Nous fûmes très silencieux durant le repas.

J’affectais un air sévère, et comme mon mari n’y était pas accoutumé, il paraissait tout déconfit.

Il me dit :

M. de Gritte viendra tout à l’heure pour vous présenter des excuses.

— Oh ! je regrette qu’il veuille se déranger ; il marche si péniblement !

— Son rhumatisme va mieux et le chemin sera vite franchi ; puis Mme Saint-Bart l’accompagnera.

— Je serai très contente de les voir.

Nous tombâmes tous les deux dans un silence gênant. À vrai dire, cela me privait de ne pas parler. Je n’étais pas bavarde, mais j’aimais la conversation. Quant à Jacques, il était plutôt silencieux, mais il semblait souffrir de la situation que je laissais tendue par représailles.

Nous nous levâmes de table pour aller au salon, où nous attendîmes les de Gritte. Ce ne fut pas long. Leurs voix s’entendirent dans le vestibule et Jacques se précipita au-devant d’eux.

Le bon M. de Gritte fut vite devant moi et, m’empoignant les deux mains, il me dit d’un accent vibrant dont on ne pouvait nier la sincérité :

— Que je suis peiné, chère madame ! Ne nous en veuillez pas, je vous en conjure ! Je suis assez malheureux d’avoir un fils en proie à cette abominable maladie.

Je balbutiai :

— Je vous plains.

Il ne m’entendit pas et continua sur ce thème, révélant les fantaisies inqualifiables d’Hervé. Un docteur avait promis la guérison, et le pauvre père vivait dans cet espoir.

Le chagrin de Mme Saint-Bart ne se dissimulait pas et elle me disait en m’embrassant :

— Moi qui vous aime tant ! Vous avez dû avoir une peur affreuse !

Je ne voulais répondre ni oui, ni non.
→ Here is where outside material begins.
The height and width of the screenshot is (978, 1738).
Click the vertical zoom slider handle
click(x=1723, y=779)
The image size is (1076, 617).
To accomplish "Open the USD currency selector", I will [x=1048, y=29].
En avouant ma terreur, je craignais d’affliger ces malheureux, et en disant n’avoir pas eu d’émotion, je pouvais passer pour une effrontée.
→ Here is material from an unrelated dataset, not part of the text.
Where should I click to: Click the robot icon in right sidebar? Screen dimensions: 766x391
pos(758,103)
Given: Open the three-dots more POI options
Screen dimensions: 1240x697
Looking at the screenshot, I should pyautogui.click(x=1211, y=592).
Je ne discernais pas si l’épisode de l’après-midi avait été exactement raconté. Cependant Mme Saint-Bart et M. de Gritte paraissaient profondément consternés et insistaient sur l’incohérence des actes d’Hervé quelques jours avant ses crises.

Cela pouvait plaider en sa faveur. Je me rappelais sa douceur des jours précédents. N’étant pas prévenue, je pouvais avoir confiance.

Je me disais : « Décidément, la confiance ne me réussit pas ! » Il me fallait réprimer cette tendance.

Le père et la tante étaient allés tous deux près d’Hervé et n’avaient pas été étonnés de le voir dans un état léthargique. Son docteur l’avait examiné et une infirmière le veillait.

Nous n’avions donc aucune raison de nous inquiéter. Seule victime, je restais avec mon paquet d’injures sur l’âme.